**SELECTED PASSAGE:**
Sept. 4, 1952
* Senator Elmer F. Quinn, New York State Senate minority leader and lifelong Villager, passed away at St. Luke’s Hospital from a liver ailment. Quinn, a Democrat and bachelor, lived with his mother at 95 Christopher St. His father was a printer.
* The Associated Blind, Inc., 147 W. 23rd St., launched a nationwide campaign to find “The Most Beautiful Blind Girl in America.” Irving M. Selis, president, announced a luncheon to discuss the plans would be held at the Brass Rail, 521 Fifth Ave.
* Hearns, then New York City’s oldest department store, celebrated its 125th anniversary with ceremonies on the store’s main floor at 14th St. and Fifth Ave. Representative F.D.R., Jr., presented a diamond watch to Kate Cavanaugh, Hearn’s oldest employee, who started as a “cash girl” in 1892.
* The tail end of an Atlantic hurricane swept through the Village with gusts up to 45 m.p.h., smashing a ground-floor show window at the John Wanamker department store at Fourth Ave. and Ninth St.; glass fragments cut the hand of Abakun Marka, 58, of 428 E. Ninth St., who was treated at St. Vincent’s.

**EXERCISE DESCRIPTION:** Translate this sentence from the Sept. 4, 1952 news briefs into Spanish: "Quinn, a Democrat and bachelor, lived with his mother at 95 Christopher St." The rows that follow come from a separate source.

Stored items
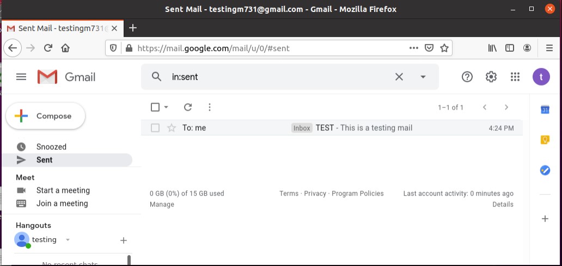
Task: Show search options dropdown
Action: (423, 77)
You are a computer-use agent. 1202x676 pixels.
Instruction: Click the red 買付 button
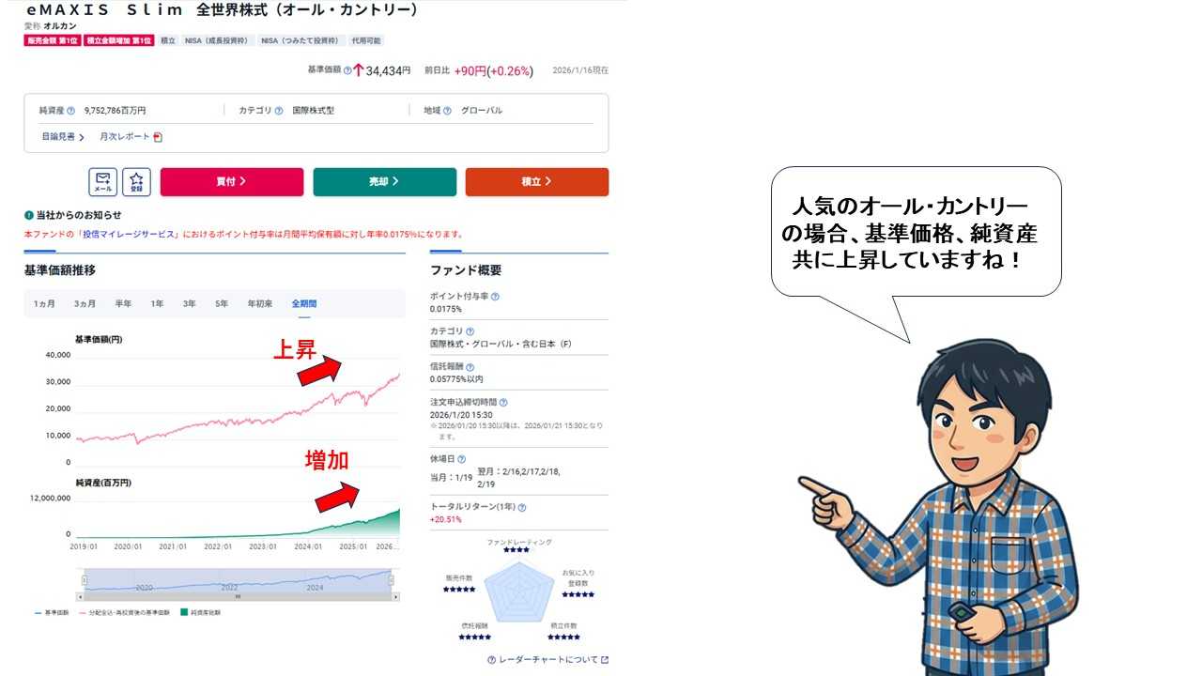tap(232, 182)
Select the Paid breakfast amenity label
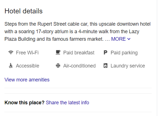The height and width of the screenshot is (116, 168). point(79,53)
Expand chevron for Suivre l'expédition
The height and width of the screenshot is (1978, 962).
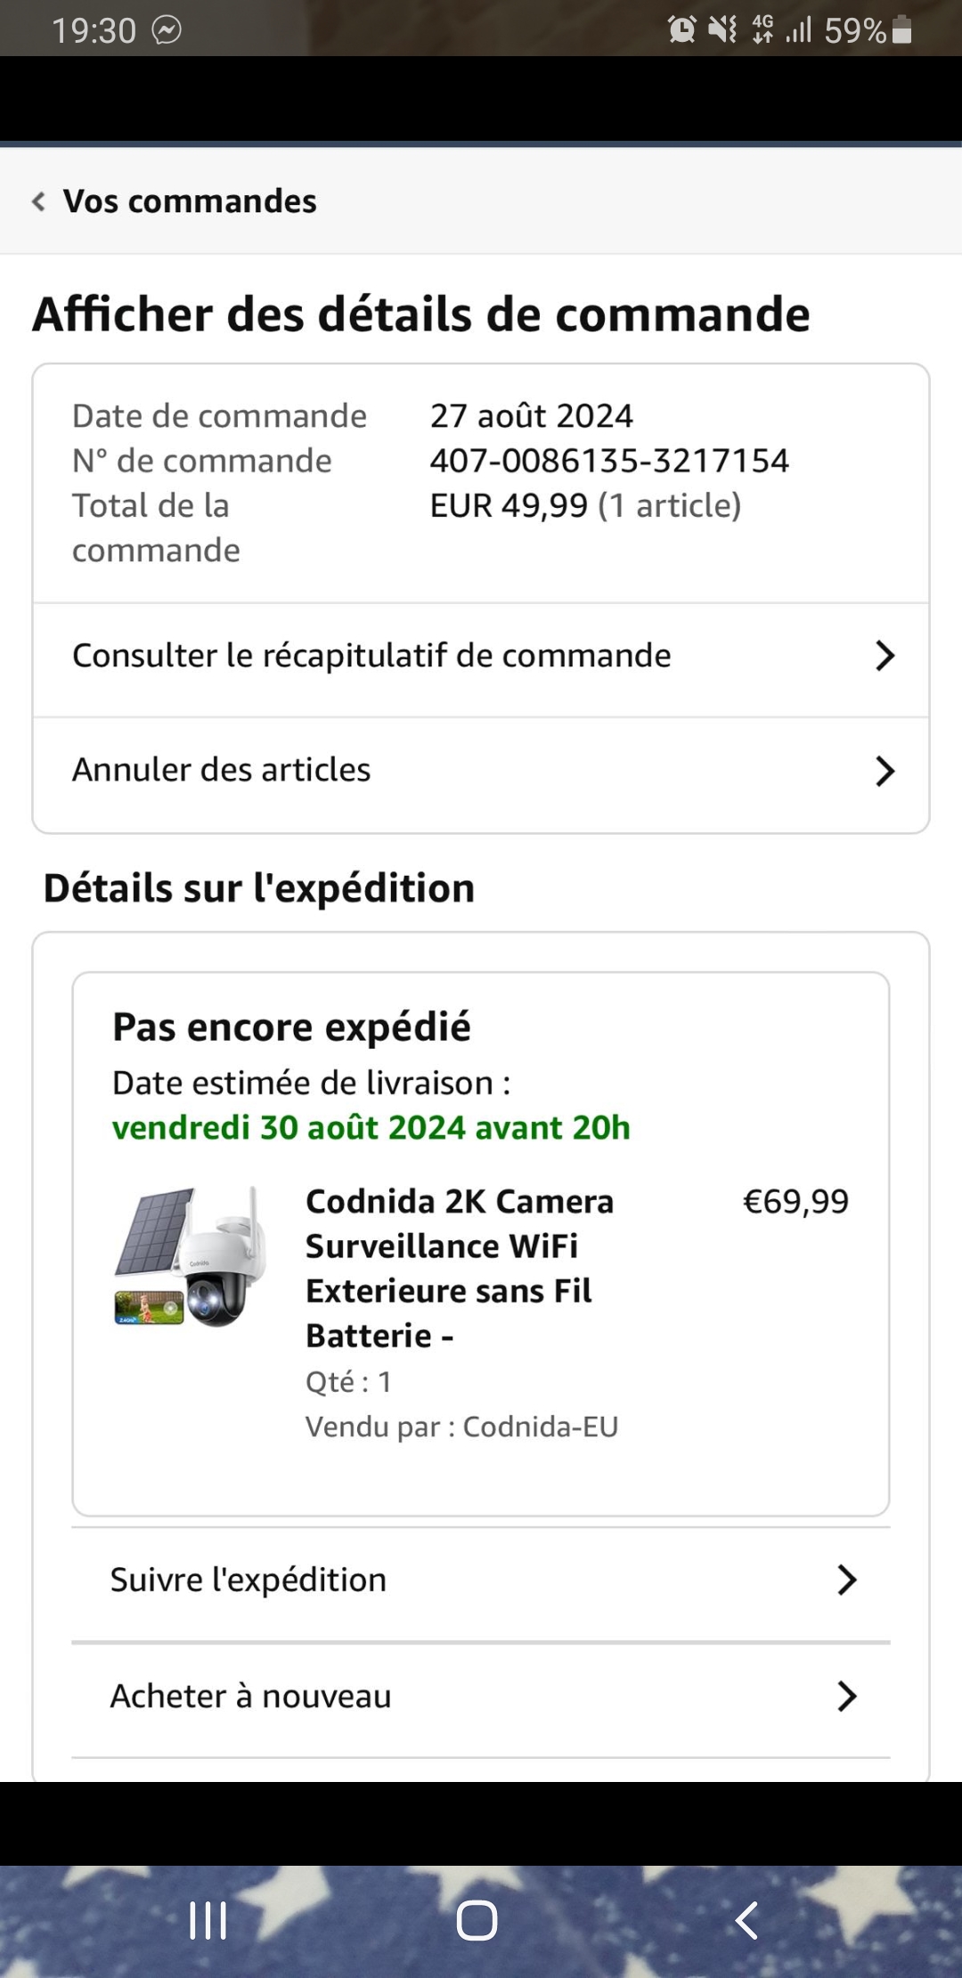coord(846,1580)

**ANSWER AREA:** Quinn, demócrata y soltero, vivía con su madre en el 95 de Christopher St.